In the wee hours of Friday morning, a billion miles away, a plucky little space probe the size of a Mini Cooper and the shape of a wok began its final descent onto the surface of Titan, the largest moon of the planet Saturn.
Space scientists around the world held their breath. For many of them, including several faculty members in the Atmospheric, Oceanic and Space Sciences Department of the University’s College of Engineering, the events of the next few hours would be a culmination of decades of research, planning, and waiting.
The European Space Agency’s Huygens probe had hitched a ride on NASA’s Cassini spacecraft, attached to its side for the seven-year on route to Saturn that looped through the solar system, receiving speed boosts from the gravities of Earth, Venus and Jupiter. A few months after easing into Saturn’s orbit last July, the Huygens probe woke from its long sleep as it separated from Cassini on Christmas Day, headed for its final destination of Titan. If all went according to plan, Huygens would fulfill its mission of performing experiments on Titan’s surface and lasting for only a couple of minutes, due to the harsh conditions of the moon.
Instead, the probe lasted over three hours. While falling through Titan’s thick atmosphere, Huygens performed scientific experiments, taking in samples of the atmosphere to measure its content, mapping the surface with radar and taking photographs of Titan’s features. Onboard the Huygens is a gas chromatograph mass spectrometer, of which AOSS professor Sushil Atreya is a co-investigator. It “inhales” some of the smoggy Titan atmosphere and heats the particles to reveal their composition. Raw data from the GCMS has yet to be interpreted.
Preliminary data beamed back already reveals a complex landscape — plateaus, floodplains and lakes of liquid hydrocarbons. “We see drainage canals, stubby canyons and shorelines. We’ve suspected these, but have never seen them like this,” said Martin Tomasko, a planetary scientist at the University of Arizona, in a NASA interview.

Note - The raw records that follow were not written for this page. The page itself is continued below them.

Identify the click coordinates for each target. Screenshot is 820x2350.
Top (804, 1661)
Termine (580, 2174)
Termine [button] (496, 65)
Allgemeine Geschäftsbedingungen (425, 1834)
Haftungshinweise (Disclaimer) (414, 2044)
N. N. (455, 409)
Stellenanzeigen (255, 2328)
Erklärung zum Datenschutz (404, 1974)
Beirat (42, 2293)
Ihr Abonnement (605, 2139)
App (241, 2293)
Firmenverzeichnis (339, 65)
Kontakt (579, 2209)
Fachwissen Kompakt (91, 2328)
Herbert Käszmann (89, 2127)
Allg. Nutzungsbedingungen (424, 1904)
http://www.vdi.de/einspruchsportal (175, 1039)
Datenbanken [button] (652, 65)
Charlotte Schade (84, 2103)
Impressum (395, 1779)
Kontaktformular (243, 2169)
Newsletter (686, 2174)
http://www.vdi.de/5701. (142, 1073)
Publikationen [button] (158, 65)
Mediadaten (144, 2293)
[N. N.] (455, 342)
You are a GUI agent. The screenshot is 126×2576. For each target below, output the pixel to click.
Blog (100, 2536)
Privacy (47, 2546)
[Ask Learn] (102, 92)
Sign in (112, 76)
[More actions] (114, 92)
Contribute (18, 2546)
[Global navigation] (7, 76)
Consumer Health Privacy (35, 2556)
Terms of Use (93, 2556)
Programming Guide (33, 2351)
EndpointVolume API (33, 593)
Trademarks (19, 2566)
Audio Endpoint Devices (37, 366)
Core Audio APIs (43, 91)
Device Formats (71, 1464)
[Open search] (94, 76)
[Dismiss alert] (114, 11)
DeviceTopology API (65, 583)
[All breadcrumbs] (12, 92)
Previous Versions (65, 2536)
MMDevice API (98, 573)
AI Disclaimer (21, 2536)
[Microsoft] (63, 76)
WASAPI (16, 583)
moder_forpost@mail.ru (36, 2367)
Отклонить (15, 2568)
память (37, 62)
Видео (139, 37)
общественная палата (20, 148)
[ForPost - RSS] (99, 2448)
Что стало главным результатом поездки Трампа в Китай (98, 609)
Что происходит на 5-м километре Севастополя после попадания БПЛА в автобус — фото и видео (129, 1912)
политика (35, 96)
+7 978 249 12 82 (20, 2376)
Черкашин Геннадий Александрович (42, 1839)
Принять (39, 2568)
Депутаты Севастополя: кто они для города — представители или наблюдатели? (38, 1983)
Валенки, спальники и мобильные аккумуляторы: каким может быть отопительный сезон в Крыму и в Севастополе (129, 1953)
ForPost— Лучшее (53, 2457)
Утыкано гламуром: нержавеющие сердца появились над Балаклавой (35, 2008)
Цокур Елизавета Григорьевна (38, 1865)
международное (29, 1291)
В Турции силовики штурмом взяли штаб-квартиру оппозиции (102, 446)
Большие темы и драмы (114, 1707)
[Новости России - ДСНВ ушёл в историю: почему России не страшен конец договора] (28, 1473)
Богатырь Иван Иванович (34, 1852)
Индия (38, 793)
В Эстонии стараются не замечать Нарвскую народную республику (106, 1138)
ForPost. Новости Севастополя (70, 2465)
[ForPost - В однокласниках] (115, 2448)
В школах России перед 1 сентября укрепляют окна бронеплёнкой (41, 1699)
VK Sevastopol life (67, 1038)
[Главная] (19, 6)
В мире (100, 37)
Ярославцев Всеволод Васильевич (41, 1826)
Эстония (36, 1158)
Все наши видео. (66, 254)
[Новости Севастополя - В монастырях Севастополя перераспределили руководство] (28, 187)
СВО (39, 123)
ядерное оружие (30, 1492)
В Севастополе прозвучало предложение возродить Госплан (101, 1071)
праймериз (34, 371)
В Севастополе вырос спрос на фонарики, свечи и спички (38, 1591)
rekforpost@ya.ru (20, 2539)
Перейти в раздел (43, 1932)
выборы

With the success of the engineering component of this mission — that of sending the probe to Saturn and dropping it onto Titan’s surface — the scientific investigation of the collected data is ready to begin. Over the several hours that Huygens was functioning and able to relay information back to the Cassini orbiter overhead, instruments measured the aspects of the moon that puzzled scientists and made it such a tempting target.
Scientists had long known that Titan contained great amounts of simple hydrocarbons — the precursor molecules, such as methane, that life arose from on Earth. Being so cold and so far away from the Sun, however, Titan seemed unlikely to harbor life. Instead, NASA and ESA hoped to find a snapshot of conditions on the early Earth, frozen in time. Titan is also the only moon in the solar system known to have its own atmosphere.
On Earth, scientists at the ESA’s command center in Darmstadt, Germany, had to wait the 59 minutes it took for data beamed from Saturn to travel all the way back home. Around the globe, astronomers scrambled to point their radio observatories to catch the faint signal directly from Huygens and the stronger signal relayed by Cassini. In Australia, China, Japan and the United States, as one hemisphere of the Earth rotated out of sight of the probe, radio observatories in the other picked up the signal.
Involving hundreds of scientists from 17 countries, the international collaborative effort of this successful mission was greatly emphasized. “The teamwork in Europe and the USA, between scientists, industry and agencies, has been extraordinary and has set the foundation for today’s enormous success,” said Jean-Jacques Dordain, ESA’s director general, at a press conference imm ediately following news of Huygen’s safe landing.
“All of those international partnerships have culminated in this one moment in history,” said an emotional NASA leader.